> _Tâches à réaliser_
(1) Résumez en deux phrases le texte sur le triomphe de Victoria Mboko.
(2) Dressez la liste de toutes les personnes désignées par leur nom dans le texte sur le triomphe de Victoria Mboko.
(3) Selon le texte sur le triomphe de Victoria Mboko, en quelle année Nathalie Tauziat a-t-elle été finaliste à Wimbledon ?

╭─ Texte source

Le rideau est tombé il y a quelque temps déjà sur la plus récente édition montréalaise de l'Omnium Banque Nationale. Après les salles combles et les acclamations, des gradins déserts et un grand silence enveloppent désormais le court central du stade IGA. Pourtant, une sensation d'émerveillement mêlée à un peu d'incrédulité continue de se dégager du site où une Canadienne de 18 ans a ébahi les plus importants responsables du tennis au pays entre le 27 juillet et le 7 août.
« Ses performances ont été quand même extraordinaires », analyse Nathalie Tauziat, en revenant sur le spectaculaire et inattendu triomphe de Victoria Mboko à l'Omnium Banque Nationale il y a maintenant 15 jours.
Appuyée par Noëlle van Lottum, entraîneuse nationale en chef du volet féminin chez Tennis Canada, Tauziat, une ancienne grande joueuse française, finaliste à Wimbledon en 1998 et numéro trois mondiale en 2000, s'est vu confier en novembre 2024 le mandat de diriger les destinées de Mboko.
En acceptant cette responsabilité, Tauziat avait une bonne idée du type de joueuse qu'elle avait sous la main car elle avait côtoyé Mboko au Centre national d'entraînement de Tennis Canada, à Montréal, lorsque celle-ci était âgée de 13 ou 14 ans.
Il reste que l'exploit de Mboko – celui de gagner un tournoi WTA 1000 aussi rapidement – a surpassé les attentes qu'un peu tout le monde chez Tennis Canada pouvait avoir à l'endroit de la Torontoise.
« Il faut avouer qu'on connaissait son potentiel. Nous n'étions pas dupes par rapport à ça. Et puis, depuis le début de l'année, elle avait fait des bonnes choses, même si on avait fixé des objectifs assez importants. 'Vicky' a explosé les objectifs, on va dire. C'est clair. Ses performances à Montréal, c'est un peu le résultat de tout ce qu'on a mis en place depuis le mois de novembre», souligne Tauziat, qui travaille auprès de Tennis Canada sur une base contractuelle depuis 2011.
« Mais on ne s'était pas vraiment fixé d'objectif de gagner un tournoi WTA 1000, nuance-t-elle aussitôt. On voulait que chez elle (au Canada), elle fasse un bon résultat. »

╰─
╭─ Données fournies

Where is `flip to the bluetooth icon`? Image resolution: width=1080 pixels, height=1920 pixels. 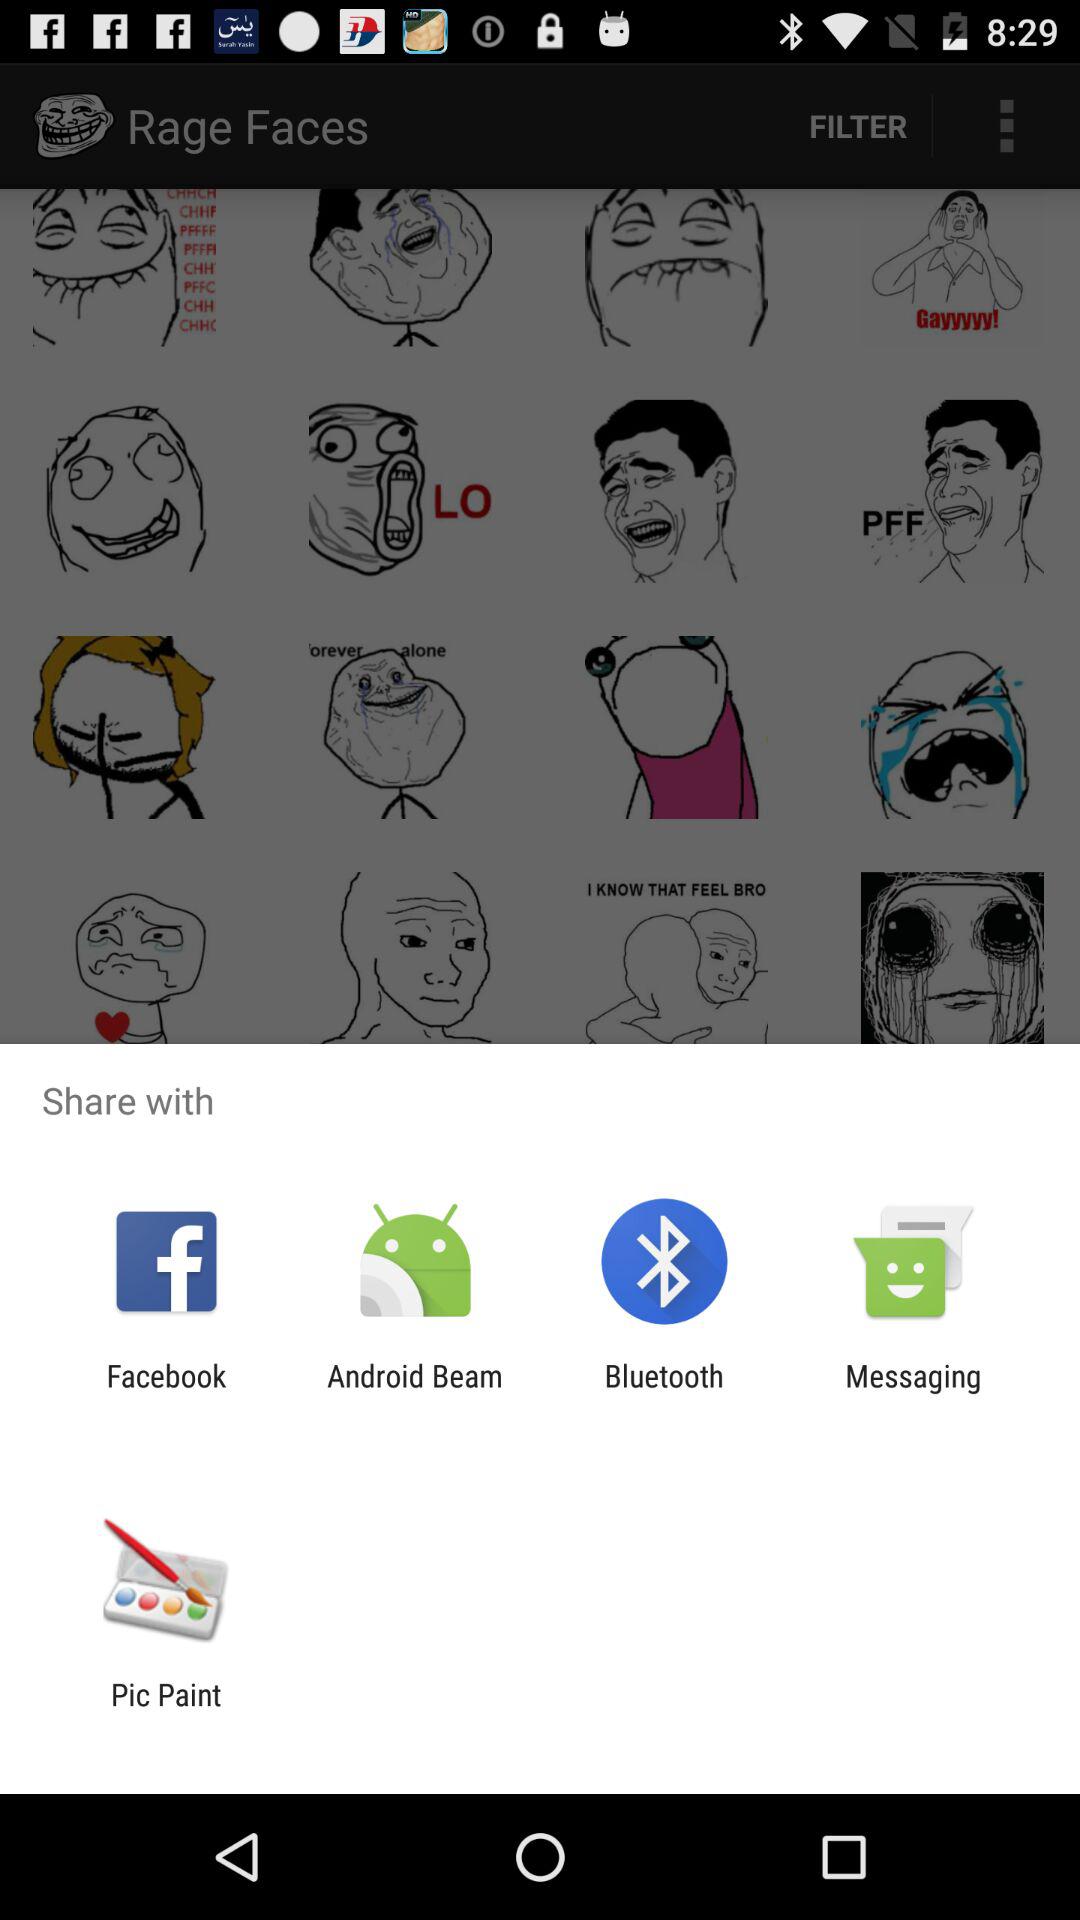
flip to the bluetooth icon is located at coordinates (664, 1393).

╰─
╭─ Données fournies

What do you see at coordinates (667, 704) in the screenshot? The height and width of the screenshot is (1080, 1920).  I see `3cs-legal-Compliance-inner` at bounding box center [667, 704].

╰─

> _Résultats par tâche_
(1) À 18 ans, la Canadienne Victoria Mboko a remporté de façon inattendue l'Omnium Banque Nationale, disputé à Montréal du 27 juillet au 7 août. Selon Nathalie Tauziat, chargée de diriger sa carrière depuis novembre 2024, ce résultat a dépassé les objectifs fixés, même si l'on connaissait son potentiel.

(2)
- Victoria Mboko
- Nathalie Tauziat
- Noëlle van Lottum

(3) En 1998.